Thursday, March 14, 2013
BEAUTY FROM WITHINFor that spring/summer radiant glow
I believe one of the best accessories to complement your Spring/Summer wardrobe is radiant skin, that’s why, with spring just around the corner, I have decided to dedicate this post to discussing some of my personal suggestions for achieving that red-carpet skin glow - yeah I know, the ladies above are likely to have had a bit of a helping hand beyond what I've suggested in this post!
Above you will see the products that make up my ‘cleanse-tone-moisturise’ beauty regime. I do not profess to be an expert in dermatology or cosmetology so I’m not going to make any definitive remarks about these products and/or what products you should use; instead I am just going to report that these beauty products work great for me - I love exfoliating and really see the difference when I do it!

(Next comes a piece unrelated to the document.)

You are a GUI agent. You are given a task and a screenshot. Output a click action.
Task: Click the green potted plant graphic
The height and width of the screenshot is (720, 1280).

I am however an expert in Nutrition and believe that what we put ‘in’ our bodies can have just as much impact on our physical appearance, if not more, as what we put ‘on' our bodies, so here are a few of the foods I include in my diet in an attempt to achieve and maintain a fresh and as clear a complexion as possible!
Fruit and Vegetables – As well as being a major source of skin loving vitamins (such as vitamin C) and minerals, fruit and vegetables are rich in compounds called antioxidants, which fight free radicals in your body. Free radicals can cause damage and degradation of the skin’s collagen fibres, which can lead to reduced skin elasticity and resilience (=wrinkles) and a dulled, less plump appearance of the skin! To boost your antioxidant intake you should eat plenty of colourful (red, yellow, orange, green) fruit and vegetables and aim for at least the government’s recommendation of a variety of five portions of fruit and vegetables a day.
Vitamin E - Vitamin E is also an antioxidant and very well known for it’s skin health properties. As an antioxidant it protects the skin from collagen damaging free radicals, and being a fat-soluble vitamin (so gets deep in to the fatty layers of the skin) it can give collagen maximum protection against free radical attack. Key sources of vitamin E include avocados, nuts and olive oil.
Zinc - Zinc is another important nutrient renown for it’s role in skin health. As well as helping to regulate the hormone that can cause acne and blackheads, it’s is also reported to help regulate sebaceous secretions to avoid the skin becoming too dry or too oily. Nuts and seeds are a great source of zinc.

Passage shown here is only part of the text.